> TASK:
Present every line of the listing as a Markdown table with the columns Row and Line, skipping blank lines and leaving the pictures out.

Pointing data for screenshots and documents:

........

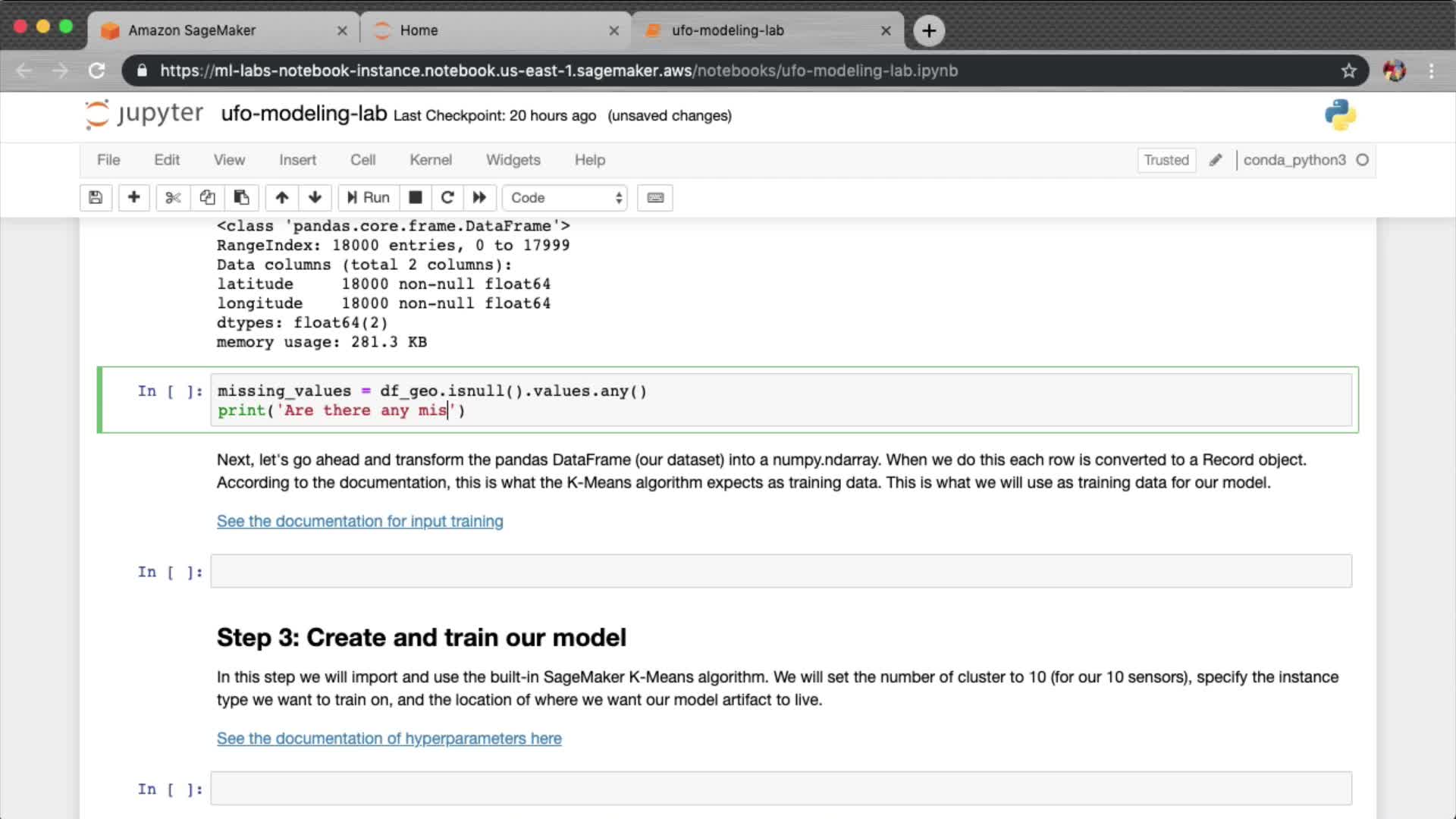Interrupt the kernel with stop icon

click(x=416, y=197)
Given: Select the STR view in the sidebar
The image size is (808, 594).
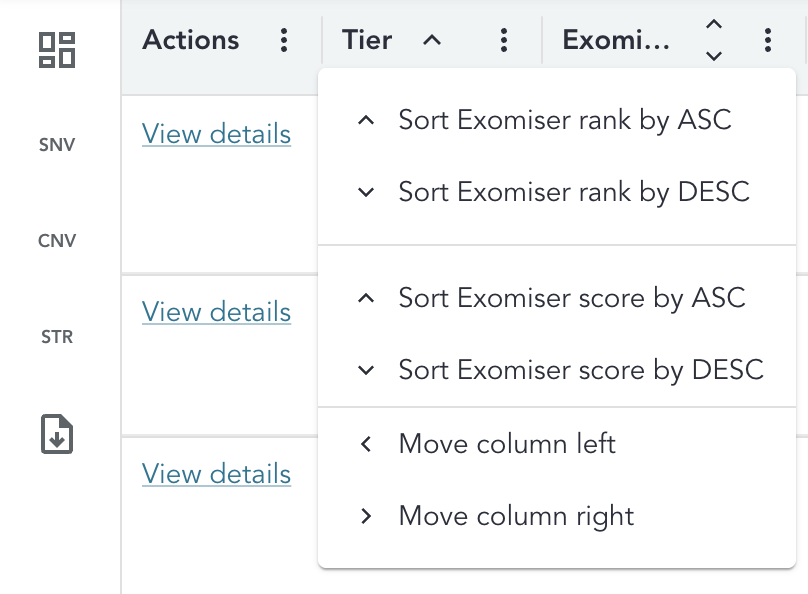Looking at the screenshot, I should pos(57,337).
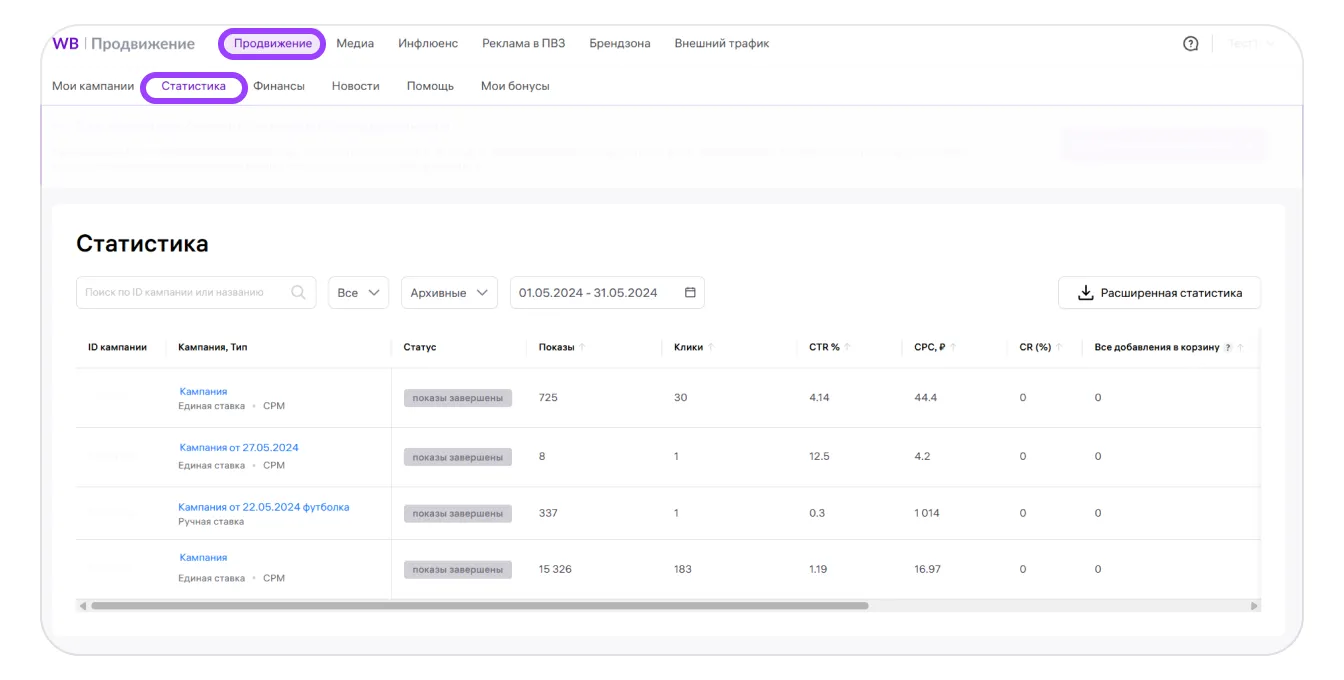The height and width of the screenshot is (680, 1344).
Task: Expand the Все filter dropdown
Action: click(x=358, y=293)
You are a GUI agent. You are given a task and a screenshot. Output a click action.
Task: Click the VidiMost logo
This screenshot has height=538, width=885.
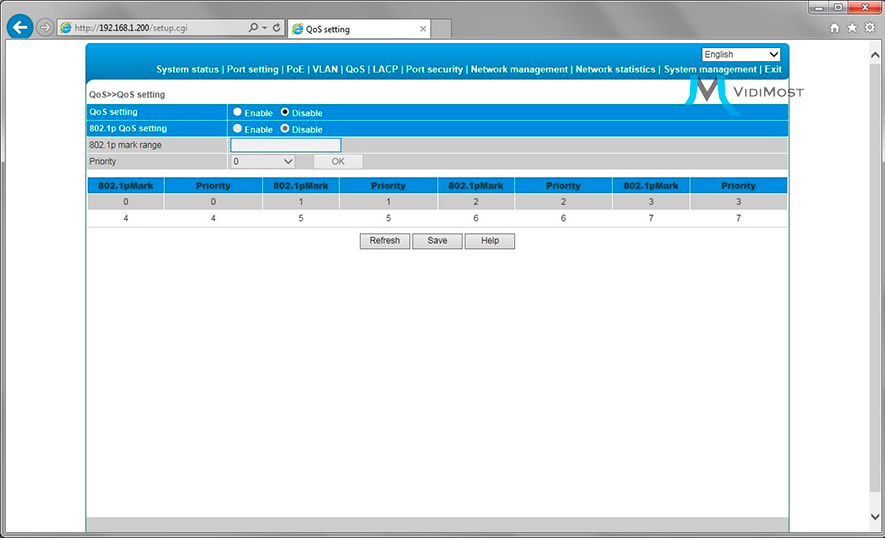coord(746,92)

........

> TASK RESULT:
| Row | Line |
|---|---|
| 1 | Interrupt the kernel with stop icon |
| 2 | click(x=416, y=197) |
| 3 | Given: Select the STR view in the sidebar |
| 4 | The image size is (808, 594). |
| 5 | Looking at the screenshot, I should pos(57,337). |
| 6 | The height and width of the screenshot is (680, 1344). |
| 7 | Task: Expand the Все filter dropdown |
| 8 | Action: click(x=358, y=293) |
| 9 | You are a GUI agent. You are given a task and a screenshot. Output a click action. |
| 10 | Task: Click the VidiMost logo |
| 11 | This screenshot has height=538, width=885. |
| 12 | coord(746,92) |